Jane Muir, who runs The Recovery Cafe, in Kingston Road, Buckland, says she has seen the way people have turned their lives around.

She said: ‘Baytrees was an excellent resource for the people of Portsmouth.

‘I came to realise three or four years ago there was a concerted effort on the part of the commissioners to get rid of it. It has not been available for people to choose as a detox.’

Portsmouth South MP Flick Drummond, who held meetings with Baytrees staff in a bid to thrash out a rescue plan, says she’s bitterly disappointed.

She said: ‘I did fight for it. I spoke to health secretary Jeremy Hunt about this. It’s very disappointing.

‘But I know that there are mechanisms in place to make sure people aren’t left in a worse situation. I have been talking to other stakeholders and other organisations to make sure this area is covered.

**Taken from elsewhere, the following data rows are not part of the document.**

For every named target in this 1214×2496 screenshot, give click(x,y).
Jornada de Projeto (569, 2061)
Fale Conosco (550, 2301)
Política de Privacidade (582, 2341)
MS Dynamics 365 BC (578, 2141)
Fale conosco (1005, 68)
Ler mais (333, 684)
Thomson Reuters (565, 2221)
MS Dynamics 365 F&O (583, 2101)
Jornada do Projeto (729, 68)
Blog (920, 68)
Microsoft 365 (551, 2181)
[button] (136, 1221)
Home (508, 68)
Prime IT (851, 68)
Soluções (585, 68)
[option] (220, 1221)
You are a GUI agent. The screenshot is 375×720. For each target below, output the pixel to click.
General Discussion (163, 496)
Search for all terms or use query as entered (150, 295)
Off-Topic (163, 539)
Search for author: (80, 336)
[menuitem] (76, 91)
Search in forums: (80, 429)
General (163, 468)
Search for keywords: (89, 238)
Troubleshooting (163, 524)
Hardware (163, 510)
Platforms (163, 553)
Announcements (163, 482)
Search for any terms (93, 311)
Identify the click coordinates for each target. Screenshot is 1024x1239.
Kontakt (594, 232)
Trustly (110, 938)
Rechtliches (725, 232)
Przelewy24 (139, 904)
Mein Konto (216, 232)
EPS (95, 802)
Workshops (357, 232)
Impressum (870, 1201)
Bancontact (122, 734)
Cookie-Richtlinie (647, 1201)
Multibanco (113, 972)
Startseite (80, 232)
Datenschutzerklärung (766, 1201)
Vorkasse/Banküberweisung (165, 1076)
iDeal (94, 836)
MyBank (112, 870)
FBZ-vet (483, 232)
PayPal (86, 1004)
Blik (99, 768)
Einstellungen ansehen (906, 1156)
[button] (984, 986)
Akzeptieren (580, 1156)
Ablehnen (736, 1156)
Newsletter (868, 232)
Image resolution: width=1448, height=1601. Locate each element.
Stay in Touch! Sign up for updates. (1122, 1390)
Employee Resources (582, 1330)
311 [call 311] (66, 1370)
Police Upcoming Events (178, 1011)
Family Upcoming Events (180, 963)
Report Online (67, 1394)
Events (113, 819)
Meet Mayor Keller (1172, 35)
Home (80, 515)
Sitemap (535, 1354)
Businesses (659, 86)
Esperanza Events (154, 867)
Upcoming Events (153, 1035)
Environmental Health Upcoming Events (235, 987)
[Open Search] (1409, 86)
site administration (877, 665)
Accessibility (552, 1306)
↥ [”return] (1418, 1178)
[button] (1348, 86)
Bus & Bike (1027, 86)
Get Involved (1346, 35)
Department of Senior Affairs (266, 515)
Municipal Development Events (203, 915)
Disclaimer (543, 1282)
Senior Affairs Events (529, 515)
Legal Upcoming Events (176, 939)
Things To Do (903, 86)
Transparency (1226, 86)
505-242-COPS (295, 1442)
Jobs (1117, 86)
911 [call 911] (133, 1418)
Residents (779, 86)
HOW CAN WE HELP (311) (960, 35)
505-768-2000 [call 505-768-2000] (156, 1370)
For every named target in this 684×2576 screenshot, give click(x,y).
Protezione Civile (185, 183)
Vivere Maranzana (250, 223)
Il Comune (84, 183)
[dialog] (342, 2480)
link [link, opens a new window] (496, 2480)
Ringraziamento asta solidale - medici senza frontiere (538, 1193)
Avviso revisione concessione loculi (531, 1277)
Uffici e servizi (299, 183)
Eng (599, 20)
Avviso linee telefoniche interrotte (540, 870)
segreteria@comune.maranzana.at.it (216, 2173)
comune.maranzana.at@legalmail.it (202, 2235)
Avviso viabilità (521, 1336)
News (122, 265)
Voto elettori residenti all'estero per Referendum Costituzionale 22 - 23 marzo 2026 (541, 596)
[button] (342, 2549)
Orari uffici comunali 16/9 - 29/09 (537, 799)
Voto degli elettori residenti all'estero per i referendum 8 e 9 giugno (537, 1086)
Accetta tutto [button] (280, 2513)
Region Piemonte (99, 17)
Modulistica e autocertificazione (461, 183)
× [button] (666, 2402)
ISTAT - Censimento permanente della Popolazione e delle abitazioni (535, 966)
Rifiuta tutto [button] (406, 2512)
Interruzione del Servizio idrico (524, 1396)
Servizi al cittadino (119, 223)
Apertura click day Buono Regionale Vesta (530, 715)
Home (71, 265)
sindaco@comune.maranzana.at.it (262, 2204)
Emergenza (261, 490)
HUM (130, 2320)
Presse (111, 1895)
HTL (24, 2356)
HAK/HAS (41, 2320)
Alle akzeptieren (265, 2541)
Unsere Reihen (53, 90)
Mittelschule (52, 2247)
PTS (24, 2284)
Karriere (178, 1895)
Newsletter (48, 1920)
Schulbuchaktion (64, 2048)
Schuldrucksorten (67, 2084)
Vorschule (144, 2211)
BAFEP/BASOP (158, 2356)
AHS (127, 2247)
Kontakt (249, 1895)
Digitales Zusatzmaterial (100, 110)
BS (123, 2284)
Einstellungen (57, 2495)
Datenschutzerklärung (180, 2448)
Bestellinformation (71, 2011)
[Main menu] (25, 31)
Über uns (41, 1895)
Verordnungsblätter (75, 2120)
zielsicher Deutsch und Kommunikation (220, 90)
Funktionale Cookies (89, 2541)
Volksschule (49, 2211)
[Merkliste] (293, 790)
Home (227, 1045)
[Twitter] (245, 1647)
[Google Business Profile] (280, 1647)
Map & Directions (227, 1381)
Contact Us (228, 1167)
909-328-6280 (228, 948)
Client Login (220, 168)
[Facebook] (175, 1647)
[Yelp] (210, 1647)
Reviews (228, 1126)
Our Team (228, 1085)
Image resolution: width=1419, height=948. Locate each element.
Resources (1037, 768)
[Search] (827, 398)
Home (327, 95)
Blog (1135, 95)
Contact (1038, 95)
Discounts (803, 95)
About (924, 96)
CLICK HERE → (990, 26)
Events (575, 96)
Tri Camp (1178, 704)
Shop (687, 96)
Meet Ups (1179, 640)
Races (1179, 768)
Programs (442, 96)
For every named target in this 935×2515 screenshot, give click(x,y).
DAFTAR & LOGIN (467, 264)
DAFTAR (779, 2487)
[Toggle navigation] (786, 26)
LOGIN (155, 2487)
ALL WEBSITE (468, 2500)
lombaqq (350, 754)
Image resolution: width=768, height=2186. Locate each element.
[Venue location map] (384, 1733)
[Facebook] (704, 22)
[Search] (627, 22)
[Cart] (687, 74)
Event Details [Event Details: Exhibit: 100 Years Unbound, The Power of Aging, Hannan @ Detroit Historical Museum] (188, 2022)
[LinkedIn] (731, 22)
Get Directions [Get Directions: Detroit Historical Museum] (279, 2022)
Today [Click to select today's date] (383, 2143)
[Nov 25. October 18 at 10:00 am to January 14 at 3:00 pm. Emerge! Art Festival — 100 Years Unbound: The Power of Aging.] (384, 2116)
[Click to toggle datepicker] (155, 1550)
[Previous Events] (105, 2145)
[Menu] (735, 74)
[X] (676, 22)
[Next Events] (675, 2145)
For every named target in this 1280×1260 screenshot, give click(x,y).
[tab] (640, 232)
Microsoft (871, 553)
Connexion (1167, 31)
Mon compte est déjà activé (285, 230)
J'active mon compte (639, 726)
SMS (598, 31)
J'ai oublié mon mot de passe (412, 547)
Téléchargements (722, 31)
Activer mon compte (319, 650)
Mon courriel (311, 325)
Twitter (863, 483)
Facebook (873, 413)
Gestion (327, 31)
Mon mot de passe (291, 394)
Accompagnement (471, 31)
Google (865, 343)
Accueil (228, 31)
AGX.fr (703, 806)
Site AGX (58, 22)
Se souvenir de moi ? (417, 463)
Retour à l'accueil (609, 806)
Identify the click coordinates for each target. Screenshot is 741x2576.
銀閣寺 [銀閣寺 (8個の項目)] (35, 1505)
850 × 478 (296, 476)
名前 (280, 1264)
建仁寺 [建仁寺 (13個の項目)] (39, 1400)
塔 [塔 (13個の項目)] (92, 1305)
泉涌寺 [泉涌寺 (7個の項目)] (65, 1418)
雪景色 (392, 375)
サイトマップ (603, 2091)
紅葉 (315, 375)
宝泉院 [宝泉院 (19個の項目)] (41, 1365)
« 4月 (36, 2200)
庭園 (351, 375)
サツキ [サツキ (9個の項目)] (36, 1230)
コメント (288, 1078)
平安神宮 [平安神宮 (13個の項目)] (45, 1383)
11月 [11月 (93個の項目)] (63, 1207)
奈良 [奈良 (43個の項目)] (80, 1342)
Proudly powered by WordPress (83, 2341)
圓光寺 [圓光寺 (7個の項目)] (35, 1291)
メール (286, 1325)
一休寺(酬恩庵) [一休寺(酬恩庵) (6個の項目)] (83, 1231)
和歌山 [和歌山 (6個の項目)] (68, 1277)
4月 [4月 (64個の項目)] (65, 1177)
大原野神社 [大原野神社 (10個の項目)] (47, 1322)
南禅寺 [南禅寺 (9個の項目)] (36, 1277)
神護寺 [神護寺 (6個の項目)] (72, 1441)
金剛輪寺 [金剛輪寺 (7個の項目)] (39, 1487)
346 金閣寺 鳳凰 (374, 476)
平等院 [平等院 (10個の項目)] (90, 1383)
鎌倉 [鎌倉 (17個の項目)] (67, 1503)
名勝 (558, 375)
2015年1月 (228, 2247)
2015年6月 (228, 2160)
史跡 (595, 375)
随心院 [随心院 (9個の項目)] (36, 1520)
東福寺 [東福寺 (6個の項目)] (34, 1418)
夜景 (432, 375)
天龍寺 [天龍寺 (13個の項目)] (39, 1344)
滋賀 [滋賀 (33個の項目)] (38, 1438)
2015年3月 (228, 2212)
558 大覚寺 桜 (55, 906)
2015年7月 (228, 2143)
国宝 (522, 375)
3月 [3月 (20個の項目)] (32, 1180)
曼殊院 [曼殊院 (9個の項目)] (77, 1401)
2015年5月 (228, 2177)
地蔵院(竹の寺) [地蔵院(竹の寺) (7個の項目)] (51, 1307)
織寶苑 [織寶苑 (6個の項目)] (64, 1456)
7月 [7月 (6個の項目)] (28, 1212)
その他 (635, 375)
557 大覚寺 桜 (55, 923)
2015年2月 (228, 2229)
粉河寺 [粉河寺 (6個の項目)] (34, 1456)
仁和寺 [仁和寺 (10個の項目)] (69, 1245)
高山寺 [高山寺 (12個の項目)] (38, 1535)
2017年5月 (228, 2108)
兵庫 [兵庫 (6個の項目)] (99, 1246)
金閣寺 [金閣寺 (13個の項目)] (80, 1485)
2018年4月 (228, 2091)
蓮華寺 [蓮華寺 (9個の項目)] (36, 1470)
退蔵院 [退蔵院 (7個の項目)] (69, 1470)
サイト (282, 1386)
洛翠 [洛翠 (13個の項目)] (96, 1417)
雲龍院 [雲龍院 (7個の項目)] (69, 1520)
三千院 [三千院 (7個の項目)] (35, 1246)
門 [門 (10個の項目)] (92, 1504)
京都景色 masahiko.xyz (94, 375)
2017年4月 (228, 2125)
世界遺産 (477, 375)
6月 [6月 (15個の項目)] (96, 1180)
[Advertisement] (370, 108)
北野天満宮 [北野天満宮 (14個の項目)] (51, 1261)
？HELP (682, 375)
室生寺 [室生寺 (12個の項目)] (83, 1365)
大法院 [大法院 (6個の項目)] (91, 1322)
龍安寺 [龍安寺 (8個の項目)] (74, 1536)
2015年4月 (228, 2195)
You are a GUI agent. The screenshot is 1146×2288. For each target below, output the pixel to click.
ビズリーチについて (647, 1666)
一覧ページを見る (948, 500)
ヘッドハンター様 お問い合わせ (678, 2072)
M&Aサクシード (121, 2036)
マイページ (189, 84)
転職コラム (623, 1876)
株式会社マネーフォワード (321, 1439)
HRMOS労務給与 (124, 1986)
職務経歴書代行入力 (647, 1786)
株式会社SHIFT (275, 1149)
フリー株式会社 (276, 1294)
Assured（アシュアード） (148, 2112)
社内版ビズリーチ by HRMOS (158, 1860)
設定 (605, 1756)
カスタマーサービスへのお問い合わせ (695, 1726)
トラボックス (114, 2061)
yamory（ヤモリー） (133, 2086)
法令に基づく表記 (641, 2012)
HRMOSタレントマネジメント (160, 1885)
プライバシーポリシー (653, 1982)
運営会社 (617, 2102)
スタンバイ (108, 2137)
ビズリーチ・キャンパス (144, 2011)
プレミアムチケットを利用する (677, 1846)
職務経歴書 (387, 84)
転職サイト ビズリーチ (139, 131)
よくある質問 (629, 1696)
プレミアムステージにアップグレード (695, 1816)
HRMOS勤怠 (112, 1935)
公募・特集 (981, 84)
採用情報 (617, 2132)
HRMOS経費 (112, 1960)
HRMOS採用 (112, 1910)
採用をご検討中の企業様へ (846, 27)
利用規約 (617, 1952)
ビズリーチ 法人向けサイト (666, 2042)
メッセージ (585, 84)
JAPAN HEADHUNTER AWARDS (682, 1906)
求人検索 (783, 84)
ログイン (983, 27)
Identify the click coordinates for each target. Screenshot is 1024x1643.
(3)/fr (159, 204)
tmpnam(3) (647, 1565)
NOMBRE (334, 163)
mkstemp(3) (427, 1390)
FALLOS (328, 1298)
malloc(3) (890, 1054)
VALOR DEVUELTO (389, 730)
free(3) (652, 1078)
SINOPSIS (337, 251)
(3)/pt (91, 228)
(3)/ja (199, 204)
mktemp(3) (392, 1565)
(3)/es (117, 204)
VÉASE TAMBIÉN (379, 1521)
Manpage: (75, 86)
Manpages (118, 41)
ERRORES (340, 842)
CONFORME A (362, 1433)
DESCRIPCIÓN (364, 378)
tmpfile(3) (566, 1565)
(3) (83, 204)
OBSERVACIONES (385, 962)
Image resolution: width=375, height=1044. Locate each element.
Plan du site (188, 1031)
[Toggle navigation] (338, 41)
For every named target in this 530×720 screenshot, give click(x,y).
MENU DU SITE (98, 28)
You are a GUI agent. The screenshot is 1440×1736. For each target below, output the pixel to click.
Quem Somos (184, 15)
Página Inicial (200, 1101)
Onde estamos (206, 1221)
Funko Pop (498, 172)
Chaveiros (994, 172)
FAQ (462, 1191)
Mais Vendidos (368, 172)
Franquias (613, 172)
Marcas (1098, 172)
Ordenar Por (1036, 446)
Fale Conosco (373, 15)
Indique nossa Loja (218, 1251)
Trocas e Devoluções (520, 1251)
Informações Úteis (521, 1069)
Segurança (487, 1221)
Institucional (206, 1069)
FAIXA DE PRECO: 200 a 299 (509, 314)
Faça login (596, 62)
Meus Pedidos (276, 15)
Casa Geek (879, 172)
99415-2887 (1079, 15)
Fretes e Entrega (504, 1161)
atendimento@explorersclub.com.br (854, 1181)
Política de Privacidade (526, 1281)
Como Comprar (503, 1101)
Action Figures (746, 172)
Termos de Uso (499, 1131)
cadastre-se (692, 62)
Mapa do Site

‘But I am going to be monitoring it very closely, because we have a huge alcohol problem in the city and I have got to make sure nobody suffers because the Baytrees unit has been closed.’

Solent NHS Trust says Baytrees closed on Monday following an extensive period of engagement with stakeholders.

WHY PANEL DID NOT INTERVENE

THE councillor who was in charge of Portsmouth’s health, overview and scrutiny panel when it studied the Baytrees closure has explained why it never challenged the plans.

Cllr John Ferrett said councils couldn’t afford to keep booking beds for clients due to funding cuts – and ordering Solent NHS Trust to think again wouldn’t have helped.

Cllr Ferrett said: ‘The scrutiny panel could have referred it.

‘But ultimately, the councils wouldn’t have found any more funding. That’s the issue.

‘If councils are not making referrals, the unit isn’t viable. The panel didn’t have the power to stop this from happening.

‘What it has the ability to do is refer decisions back in certain circumstances and whether they would result in a major change of service.

‘But in these circumstances, I don’t believe we would have had the power to do that anyway.

‘And certainly, there was no indication from the panel – although people weren’t entirely happy – it was about budget constraints and monetary constraints.’